Consider the distinction between repeatable events from unrepeatable events. Repeatable events includes events that have repeated or may be repeated at will (as in a laboratory) or may possibly repeat in the future. Unrepeatable events are events that are very unlikely to repeat or are impossible to repeat. It is said that science only studies repeatable events, and it can be argued that history is the study (science) of unrepeatable events – not that it excludes repeatable events but that it focuses on unrepeatable events.

“Nature” could be defined as the realm of repeatable events. Then natural science would be the study of nature or repeatable events. Those events that are unrepeatable would be left to historians but ignored by natural scientists. But could such scientists rightly study the past while ignoring unrepeatable events? Ignorance of unrepeatable events would be a limitation and a defect. We would not expect historians to ignore repeatable events, so why expect scientists to ignore unrepeatable events?

We may well expect events that only involve inanimate nature are repeatable in some way.

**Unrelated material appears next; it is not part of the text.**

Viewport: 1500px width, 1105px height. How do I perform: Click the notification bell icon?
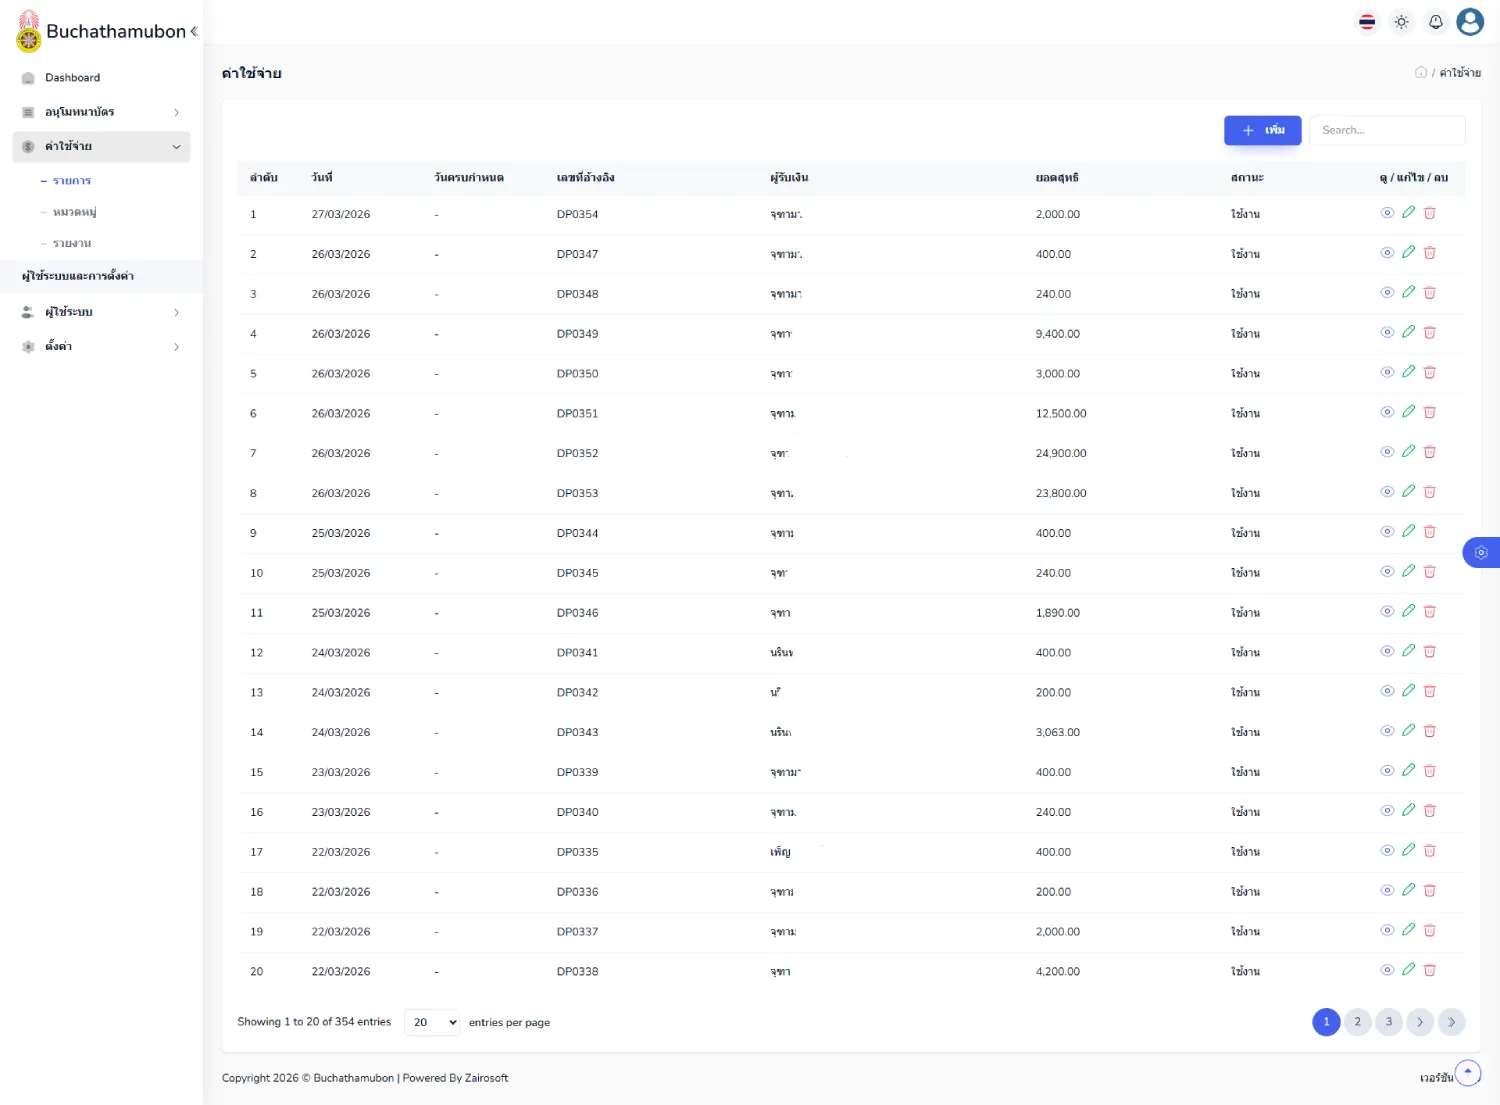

But are all events with living beings repeatable? The position of naturalism says, Yes. But at some point we need to say, No, at least some living beings have free will (or whatever you want to call it) so that their actions may be unrepeatable, and thus beyond the purview of a science of repeatable events.

Knowledge of repeatable and unrepeatable events may need different methodologies to address both kinds of events but it could not ignore either kind without bias. We need both the study of history, with its unrepeatable events, and the study of science, and its repeatable events, as independent disciplines. The synthesis of science and history would require a different discipline, perhaps called “scihistory” or “histence”, that would balance the input of each discipline with the other.